CSC 523 - Scripting
for Data Science, Fall 2022, Assignment 4 (official).
Assignment 4 due by 11:59 PM on Tuesday November 22 via "make
turnitin". You must test on mcgonagall.
After 11/7 handout class:
As I mentioned in class, in
CSC523Fall2022TimeMIDI_generator.py, lines 198 and 207 in the
original handout pseudo-code:
198 # APPEND the notenum into list
TmovementChannelToTonic[key][0].
207 # APPEND the notenum into list
TmovementChannelToTonic[key][0].
SHOULD SAY:
198 # APPEND the (notenum%12) into
list TmovementChannelToTonic[key][0].
207 # APPEND the (notenum%12) into
list TmovementChannelToTonic[key][0].
That modulo 12 operator has to be in there to discard the octave
(how far up the piano keyboard), which is irrelevant to our
analysis.
Also if you cannot find CSC523Fall2022TimeMIDIOut.sorted.txt.ref,
it is here:
~parson/DataMine/CSC523Fall2022TimeMIDI/CSC523Fall2022TimeMIDIOut.sorted.txt.ref
I fixed both problems & re-zipped the handout .zip file, but
if you got an earlier version, you'll need this info.
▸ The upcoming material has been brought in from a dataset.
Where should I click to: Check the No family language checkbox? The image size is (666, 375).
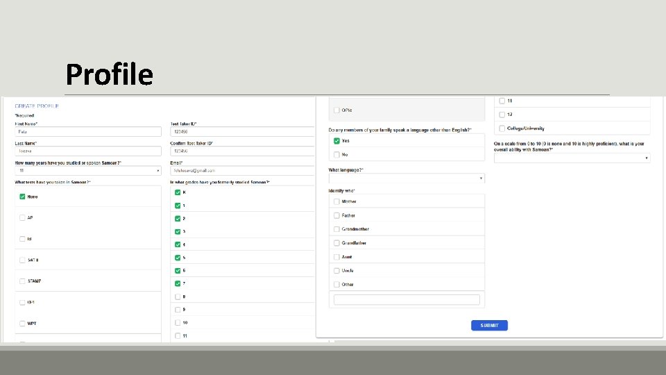point(336,154)
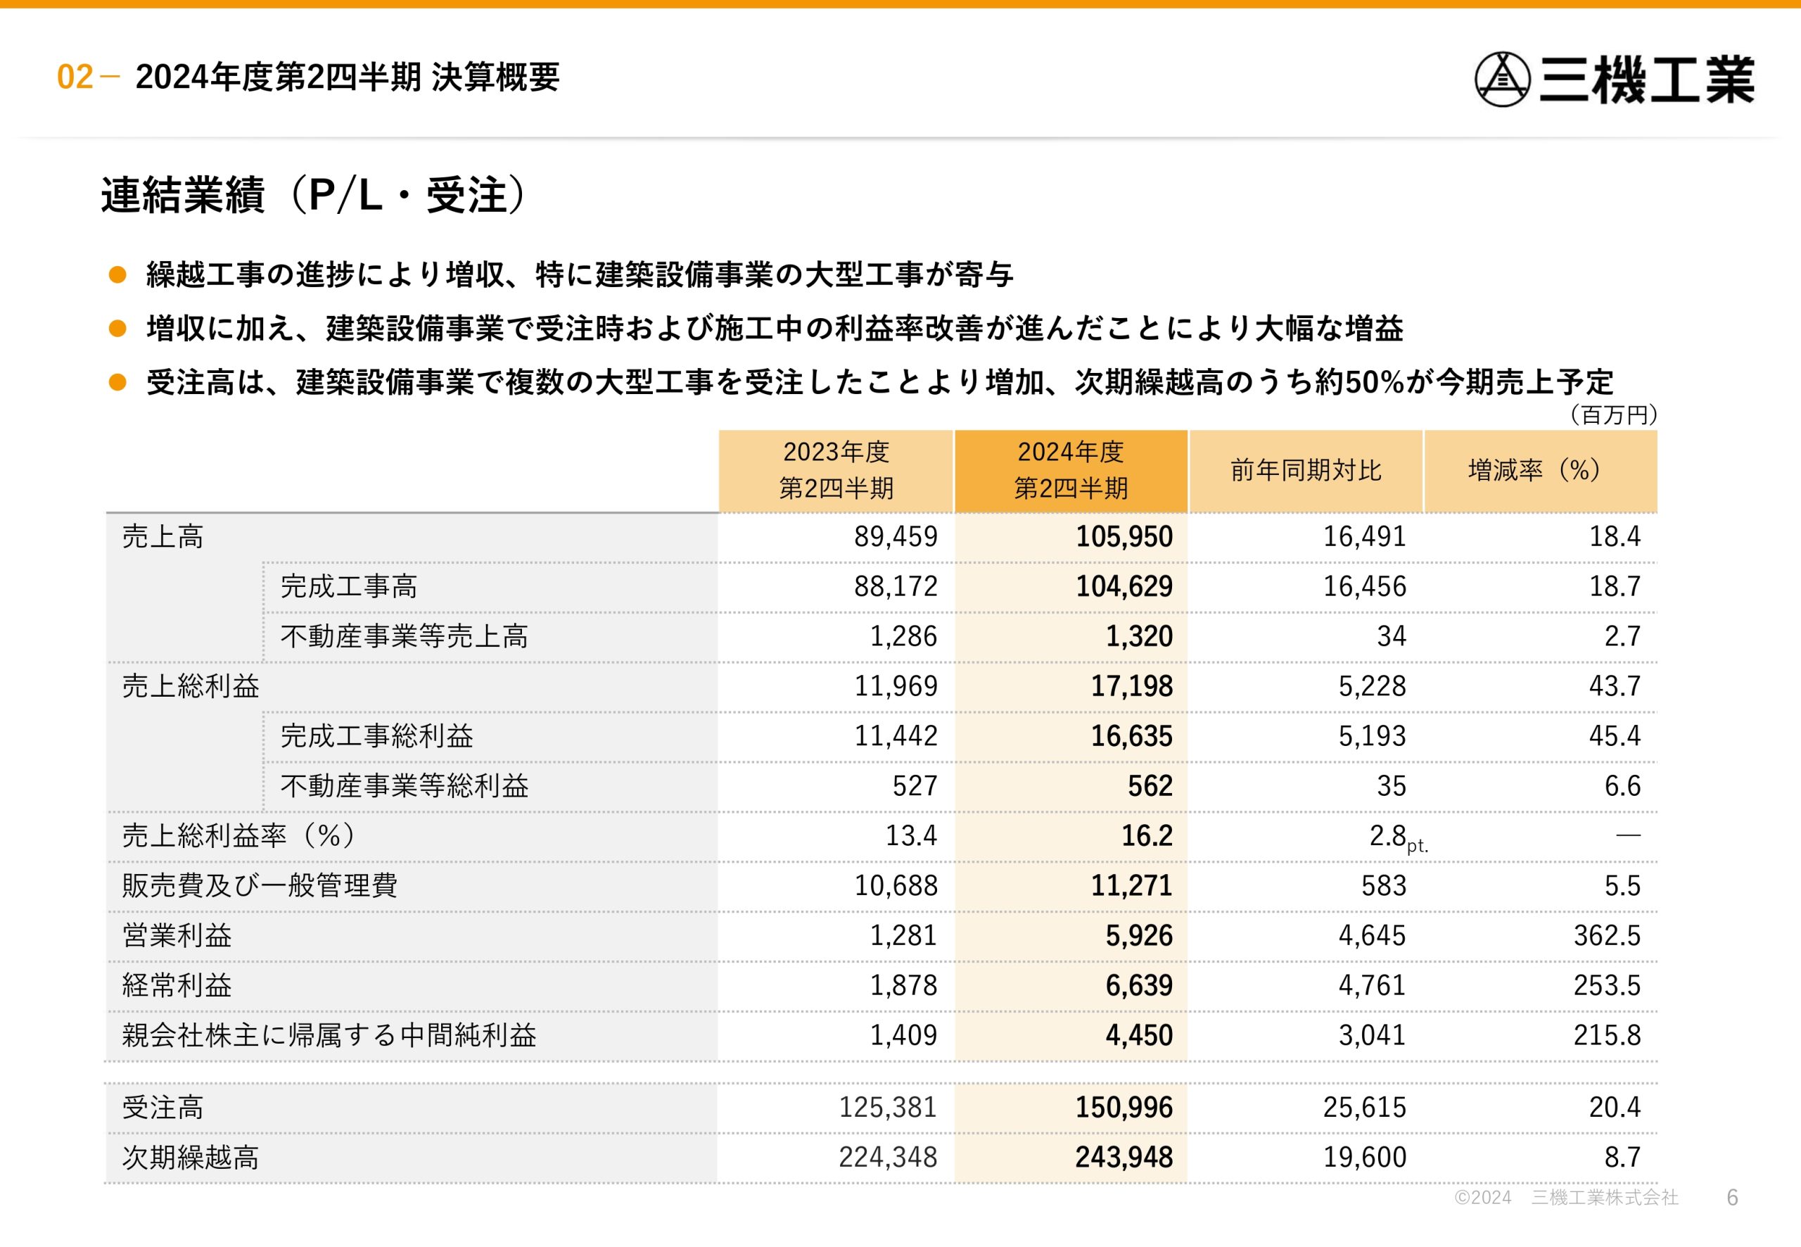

1. To get the assignment on
mcgonagall (ssh mcgonagall or ssh kupapcsit01
from acad):
mkdir ~/DataMine #
(This is in your home directory; it may exists if you took one of
my data science courses.)
cd ~/DataMine
cp
~parson/DataMine/CSC523Fall2022TimeMIDI.problem.zip
CSC523Fall2022TimeMIDI.problem.zip
unzip CSC523Fall2022TimeMIDI.problem.zip
cd ./CSC523Fall2022TimeMIDI
make clean test
# This fails on handout code due to
mising code.
# ADDED 11/5 if you
get an error ModuleNotFoundError: No module named
'xgboost', just comment out the import of xgboost.
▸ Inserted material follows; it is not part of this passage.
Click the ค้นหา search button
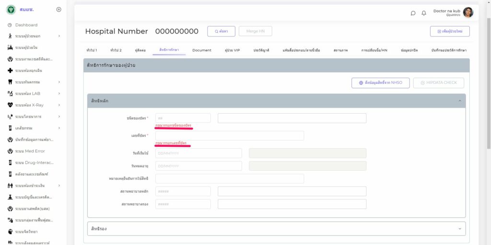Image resolution: width=491 pixels, height=245 pixels. click(221, 31)
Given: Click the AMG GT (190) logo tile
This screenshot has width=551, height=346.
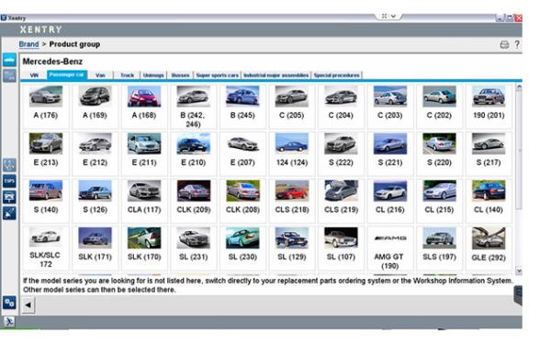Looking at the screenshot, I should point(390,248).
# Thanks to Bob Elward for
the catch. I updated the handout code late 11/4.
These are the attributes we will use in this analysis in
fall2022concert_train.arff.gz and fall2022concert_test.arff.gz.
We discussed time-series data analysis and this dataset on
October 31.
@attribute movement numeric
# A movement of a musical piece, conceptually a song, numbered 0
through 3.
@attribute channel numeric
# A MIDI channel, conceptually a musician
playing an instrument, numbered 0 through 3.
@attribute command {noteon, noteoff} # Whether
the musician has just played or stopped playing a note.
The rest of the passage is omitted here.